Bad breath (halitosis) is socially unacceptable and seeing people wince and turn away from you when you speak does little for your self esteem. Self-diagnosis is, however, difficult as it is not possible to easily detect an odour from you own breath. Those who have halitosis are often unaware of it until they have been informed by friends or relatives. People who have been told that they suffer from bad breath may continually worry that an offensive smell can be detected from their breath.
Halitosis is a common condition caused by sulphur-producing bacteria that live within the surface of the tongue and in the throat. Sometimes, these bacteria start to break down proteins at a very high rate and odorous volatile sulphur compounds (VSC) are released from the back of the tongue and throat. Halitosis is not infectious. About 2.4% of the adult population suffers from bad breath.
Apart from the sulphur-producing bacteria that colonise the back of the tongue, the other major causes of halitosis are:
- dental factors – such as tooth decay, periodontitis (infection around the teeth) or poor oral hygiene. These are the commonest causes of bad breath.
- dry mouth (xerostomia) – caused by medicines, alcohol, stress or a medical condition
- smoking – which starves the mouth of oxygen.

→ Dataset content
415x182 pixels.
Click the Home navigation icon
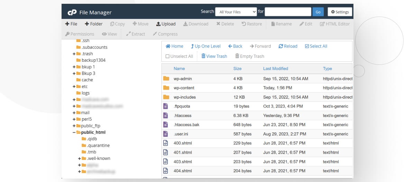tap(168, 46)
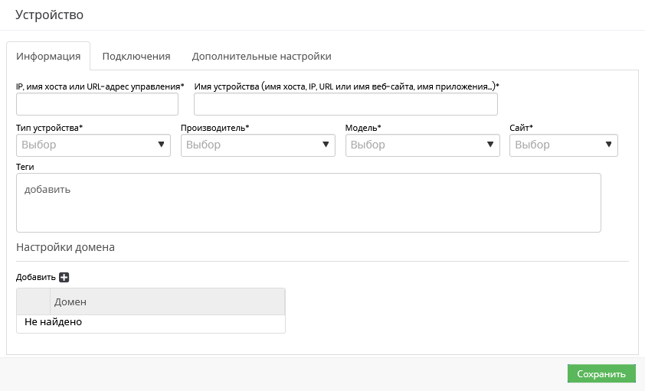Click the Теги field to add tag

point(308,202)
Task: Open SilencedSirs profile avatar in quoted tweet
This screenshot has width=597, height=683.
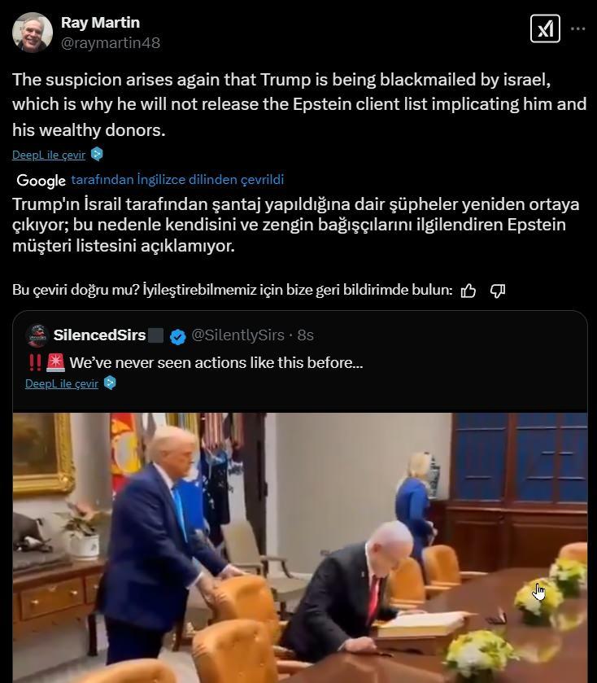Action: 37,335
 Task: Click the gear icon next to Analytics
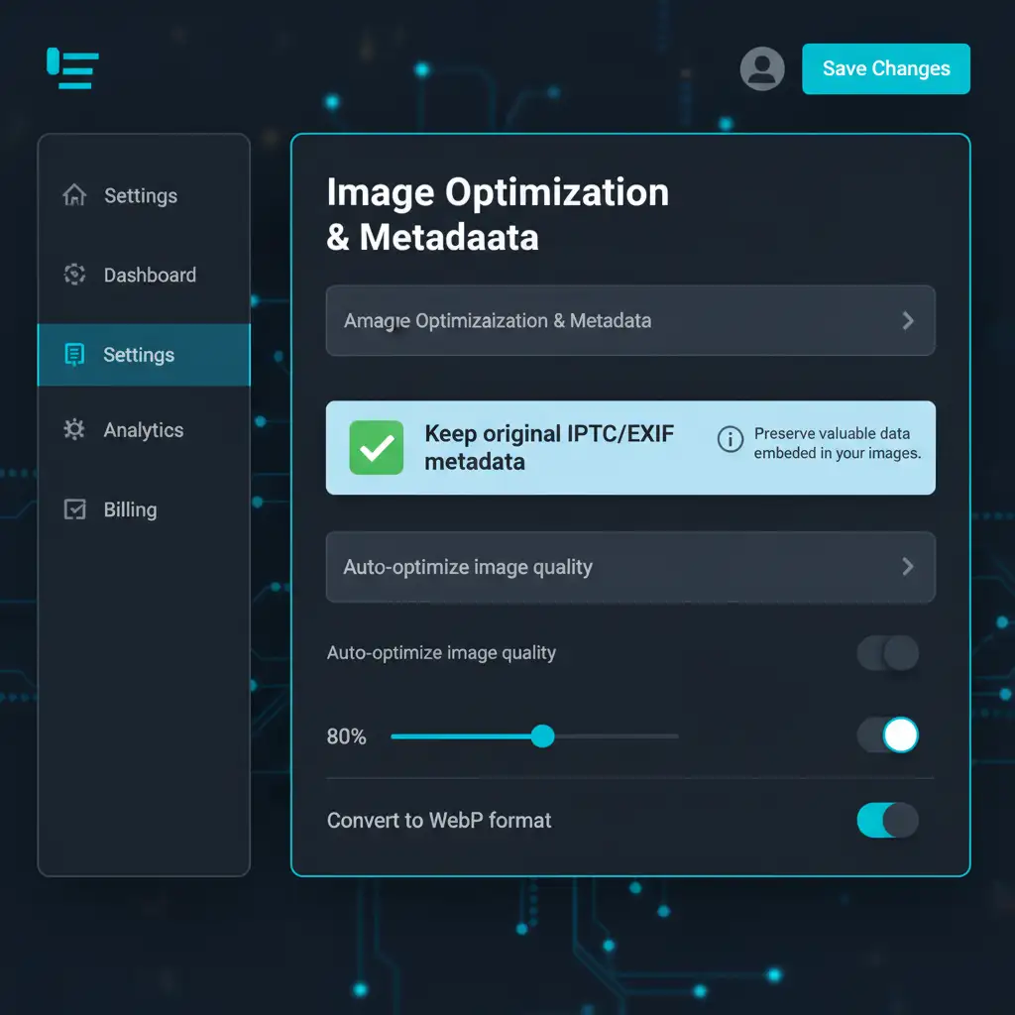tap(74, 429)
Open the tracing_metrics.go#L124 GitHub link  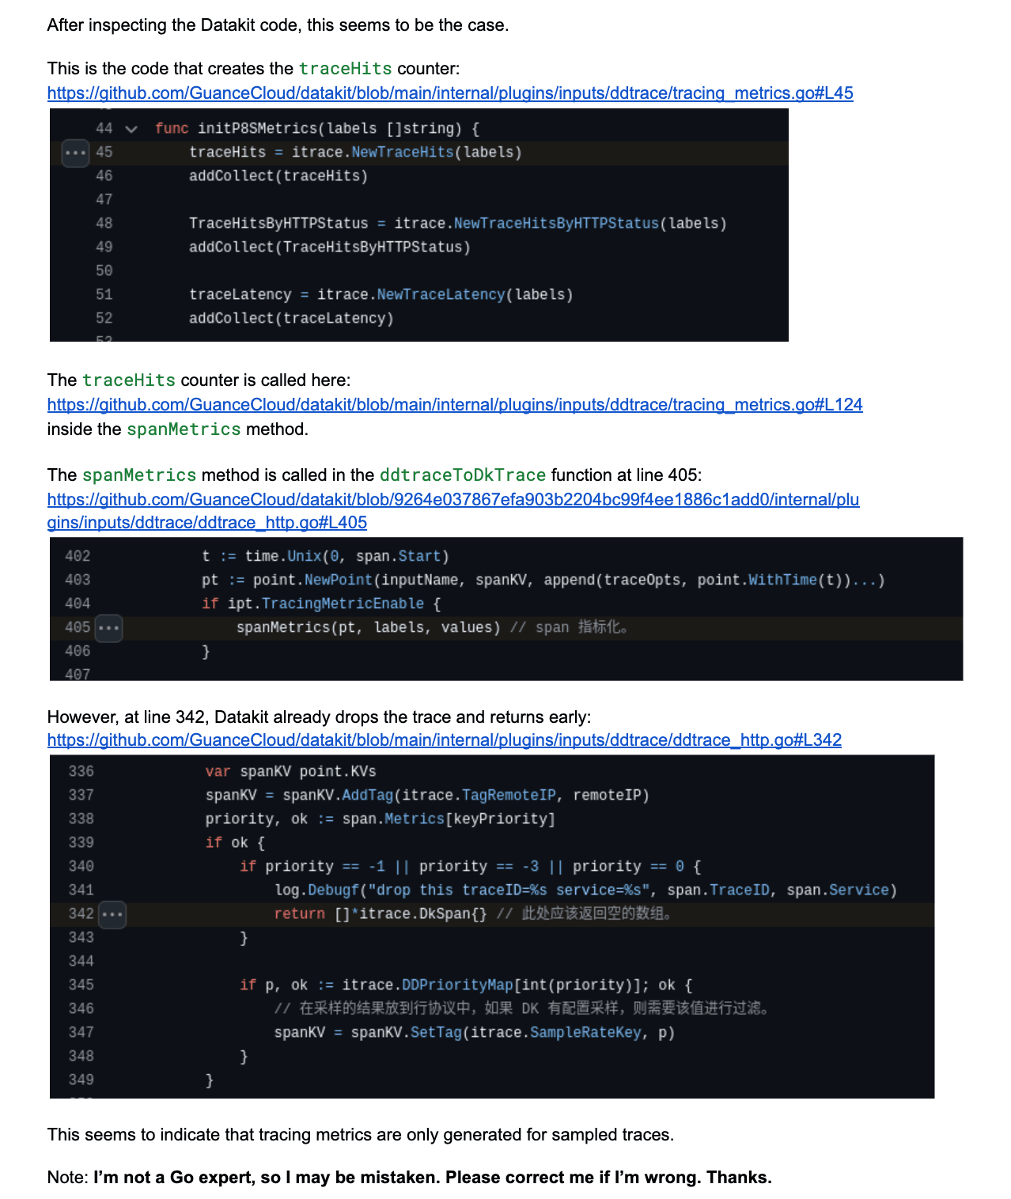coord(454,405)
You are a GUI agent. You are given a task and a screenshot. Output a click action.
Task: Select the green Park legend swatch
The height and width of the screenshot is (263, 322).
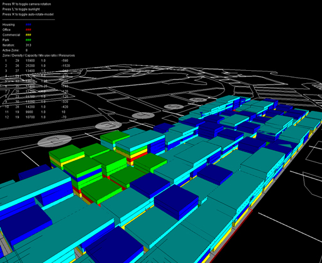28,40
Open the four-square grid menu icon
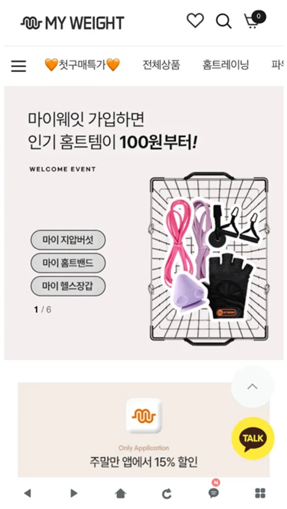The width and height of the screenshot is (287, 509). tap(260, 493)
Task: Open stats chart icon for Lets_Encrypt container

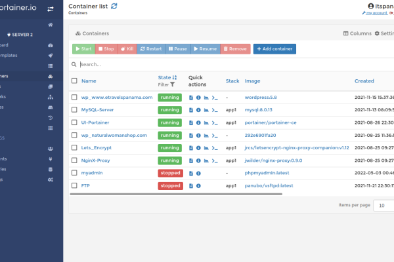Action: pyautogui.click(x=206, y=147)
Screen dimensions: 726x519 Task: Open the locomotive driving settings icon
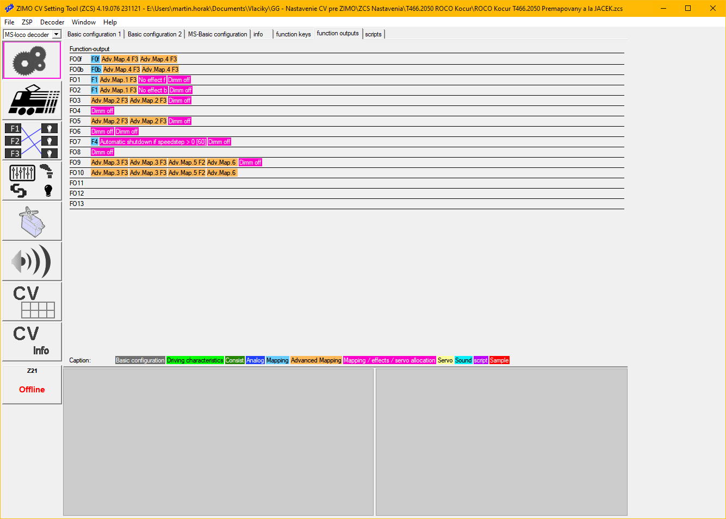[x=32, y=101]
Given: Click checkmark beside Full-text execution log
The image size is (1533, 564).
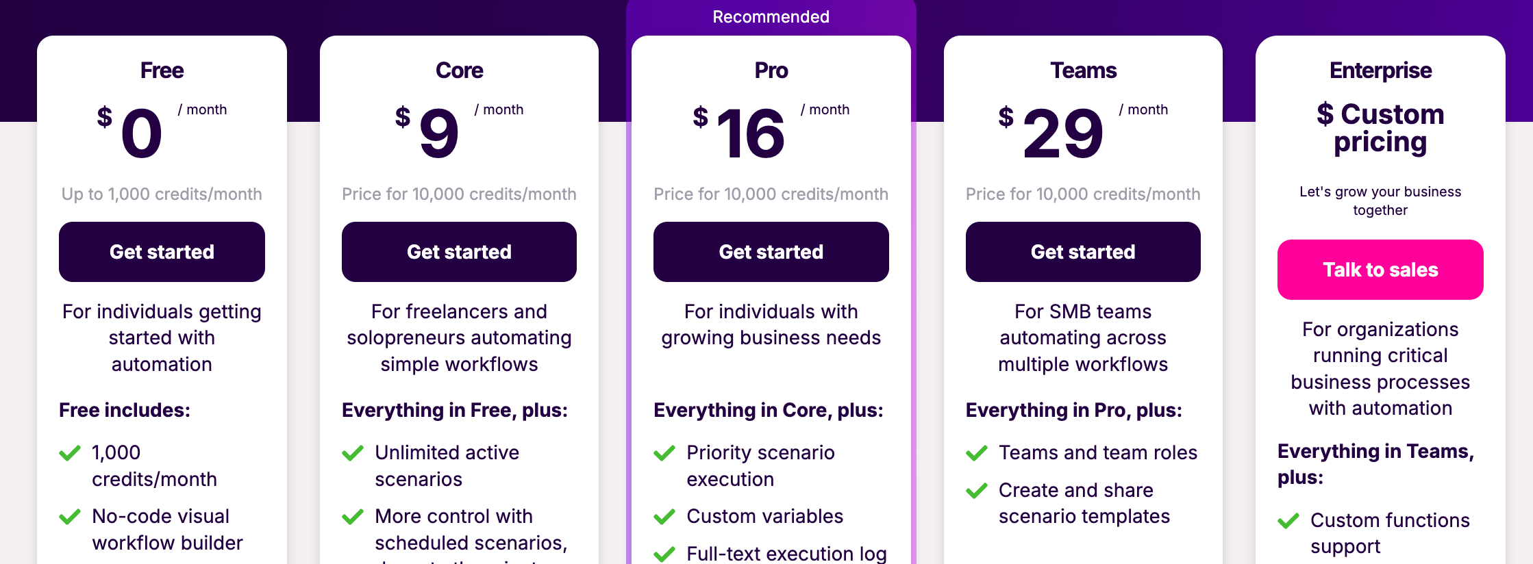Looking at the screenshot, I should [664, 554].
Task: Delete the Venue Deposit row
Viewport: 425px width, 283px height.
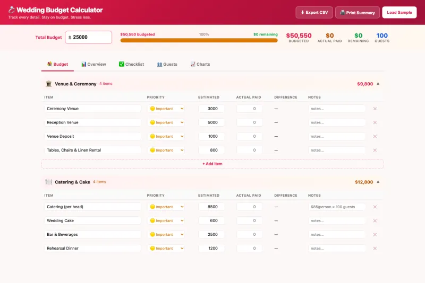Action: (x=375, y=136)
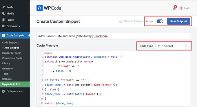
Task: Click the Save Snippet button
Action: (x=178, y=21)
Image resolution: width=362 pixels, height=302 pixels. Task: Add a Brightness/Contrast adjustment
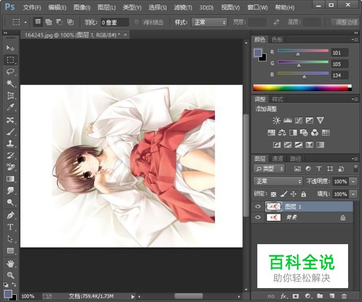coord(277,120)
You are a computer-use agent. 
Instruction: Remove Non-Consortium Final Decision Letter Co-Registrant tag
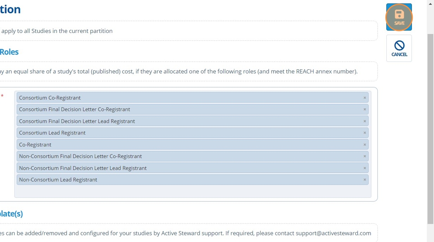365,156
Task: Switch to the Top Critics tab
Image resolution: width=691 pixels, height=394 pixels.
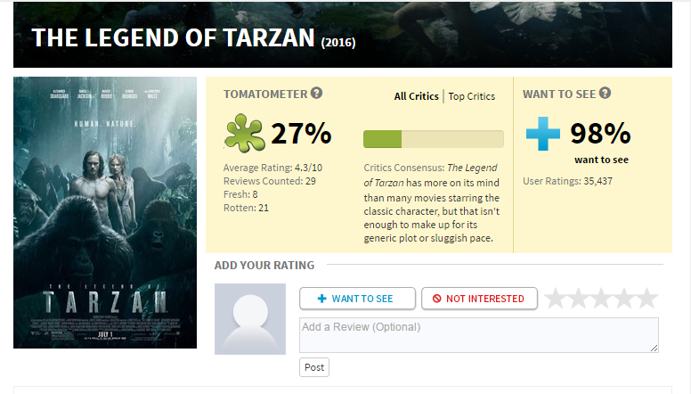Action: point(472,96)
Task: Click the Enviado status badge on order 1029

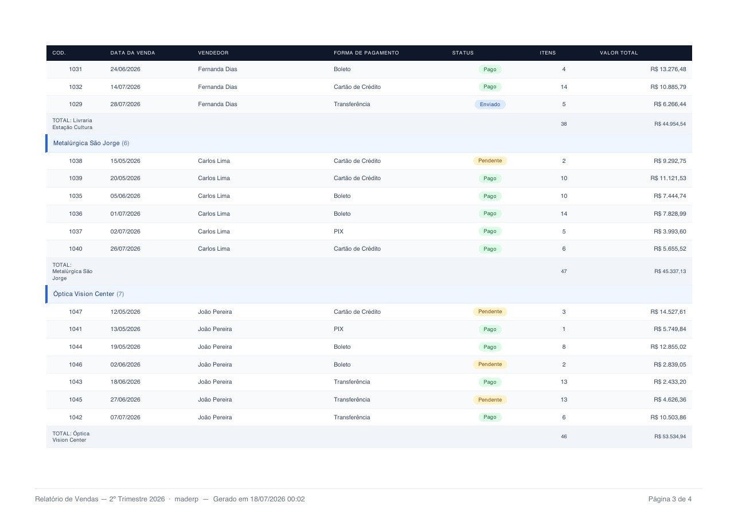Action: 490,104
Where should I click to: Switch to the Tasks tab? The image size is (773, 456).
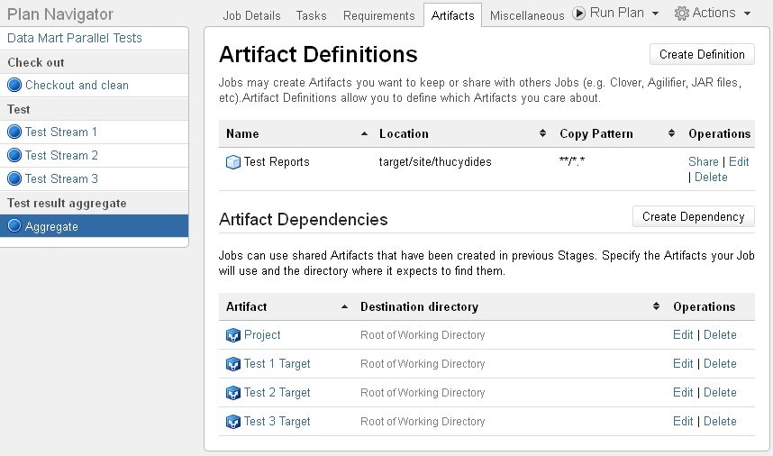coord(311,16)
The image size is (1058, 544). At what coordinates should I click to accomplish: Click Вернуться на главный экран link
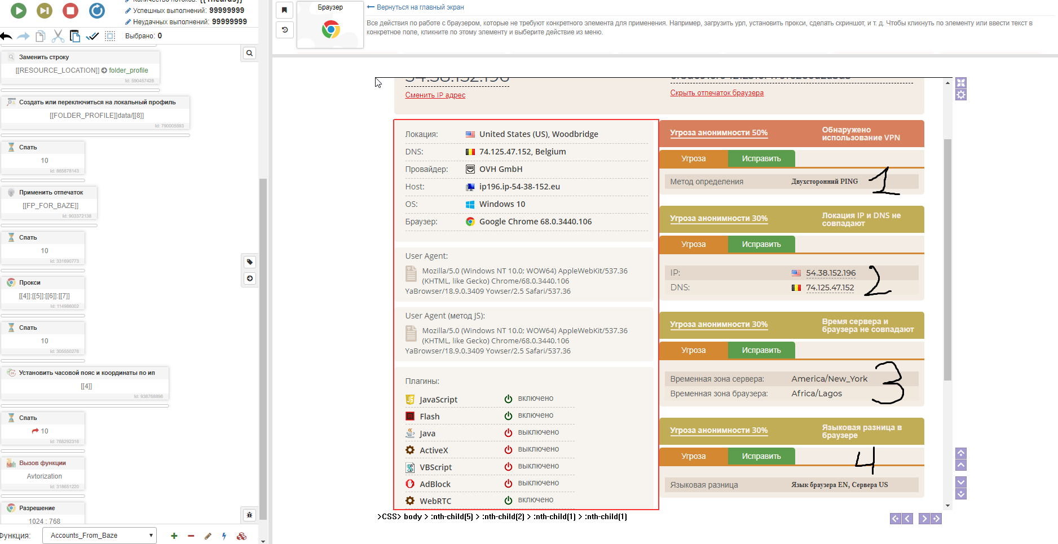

→ Tasks for this exercise
1. List every cause of dry mouth that the halitosis text gives.
2. Using the halitosis text, decide whether each statement agrees with it: (a) Halitosis can be passed from one person to another. (b) Dental factors are the most common causes of bad breath. (c) About 5% of adults suffer from bad breath. Answer yes or no for each and quote the words that settle it.
3. Carry on the halitosis text from its last line.

→ Answers to the exercises
1. Medicines, alcohol, stress, and a medical condition.

2.
(a) No: "Halitosis is not infectious."
(b) Yes: "These are the commonest causes of bad breath."
(c) No: "About 2.4% of the adult population suffers from bad breath."

3.
Less common causes of halitosis include:
- acid and bile reflux from the stomach
- post-nasal discharge – for example, due to chronic sinusitis
- kidney failure, various carcinomas, metabolic dysfunctions, and biochemical disorders, together account for only a very small percentage of halitosis suffers
- other medical conditions such as bronchiectasis, bronchitis, diabetes
- medication – some types can cause bad breath, for example nitrates, some chemotherapy drugs and tranquilisers
- crash dieting – fasting, low carbohydrate and high protein diets cause the body to break down fat, which produces chemicals called ketones that can be smelt
- foods - such as onions, garlic or cauliflower, which induce certain odours. However, these effects are only short-lived.
It is important to look for the commonest causes of bad breath first and our dentists will be able to check the health of your mouth and teeth, and give you advice about dental hygiene and any treatment you may need. If no oral or dental cause can be found we will recommend that you see your doctor for further investigations.